*What is expected*. A complete, exact retyping of the data below is required.

Collected data entries

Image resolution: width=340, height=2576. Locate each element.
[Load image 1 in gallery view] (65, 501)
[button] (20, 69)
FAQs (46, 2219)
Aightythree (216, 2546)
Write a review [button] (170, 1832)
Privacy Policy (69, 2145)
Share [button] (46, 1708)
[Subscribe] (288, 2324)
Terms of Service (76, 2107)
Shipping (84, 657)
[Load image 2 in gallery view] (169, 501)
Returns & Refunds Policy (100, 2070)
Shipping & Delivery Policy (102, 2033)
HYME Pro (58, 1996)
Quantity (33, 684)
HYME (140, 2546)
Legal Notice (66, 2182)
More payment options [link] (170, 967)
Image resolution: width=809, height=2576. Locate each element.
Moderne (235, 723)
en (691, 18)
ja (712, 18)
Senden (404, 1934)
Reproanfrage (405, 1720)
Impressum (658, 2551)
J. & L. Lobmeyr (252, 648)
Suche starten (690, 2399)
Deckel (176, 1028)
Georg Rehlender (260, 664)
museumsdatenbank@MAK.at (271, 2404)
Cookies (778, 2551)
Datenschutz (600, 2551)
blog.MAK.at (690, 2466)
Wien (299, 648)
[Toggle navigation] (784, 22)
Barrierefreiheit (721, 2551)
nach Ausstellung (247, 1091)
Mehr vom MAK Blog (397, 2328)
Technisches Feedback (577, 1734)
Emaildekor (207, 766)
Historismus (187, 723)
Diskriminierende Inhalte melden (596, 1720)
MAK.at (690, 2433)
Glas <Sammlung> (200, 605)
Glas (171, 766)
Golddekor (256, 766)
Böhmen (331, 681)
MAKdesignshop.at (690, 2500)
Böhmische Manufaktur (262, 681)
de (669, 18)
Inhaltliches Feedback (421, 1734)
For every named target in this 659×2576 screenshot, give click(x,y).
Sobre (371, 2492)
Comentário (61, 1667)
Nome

*Exercise result*.
Image resolution: width=340, height=2576. Locate each element.
[Load image 1 in gallery view] (65, 501)
[button] (20, 69)
FAQs (46, 2219)
Aightythree (216, 2546)
Write a review [button] (170, 1832)
Privacy Policy (69, 2145)
Share [button] (46, 1708)
[Subscribe] (288, 2324)
Terms of Service (76, 2107)
Shipping (84, 657)
[Load image 2 in gallery view] (169, 501)
Returns & Refunds Policy (100, 2070)
Shipping & Delivery Policy (102, 2033)
HYME Pro (58, 1996)
Quantity (33, 684)
HYME (140, 2546)
Legal Notice (66, 2182)
More payment options [link] (170, 967)
Image resolution: width=809, height=2576. Locate each element.
Moderne (235, 723)
en (691, 18)
ja (712, 18)
Senden (404, 1934)
Reproanfrage (405, 1720)
Impressum (658, 2551)
J. & L. Lobmeyr (252, 648)
Suche starten (690, 2399)
Deckel (176, 1028)
Georg Rehlender (260, 664)
museumsdatenbank@MAK.at (271, 2404)
Cookies (778, 2551)
Datenschutz (600, 2551)
blog.MAK.at (690, 2466)
Wien (299, 648)
[Toggle navigation] (784, 22)
Barrierefreiheit (721, 2551)
nach Ausstellung (247, 1091)
Mehr vom MAK Blog (397, 2328)
Technisches Feedback (577, 1734)
Emaildekor (207, 766)
Historismus (187, 723)
Diskriminierende Inhalte melden (596, 1720)
MAK.at (690, 2433)
Glas <Sammlung> (200, 605)
Glas (171, 766)
Golddekor (256, 766)
Böhmen (331, 681)
MAKdesignshop.at (690, 2500)
Böhmische Manufaktur (262, 681)
de (669, 18)
Inhaltliches Feedback (421, 1734)
For every named target in this 659×2576 screenshot, give click(x,y).
Sobre (371, 2492)
Comentário (61, 1667)
Nome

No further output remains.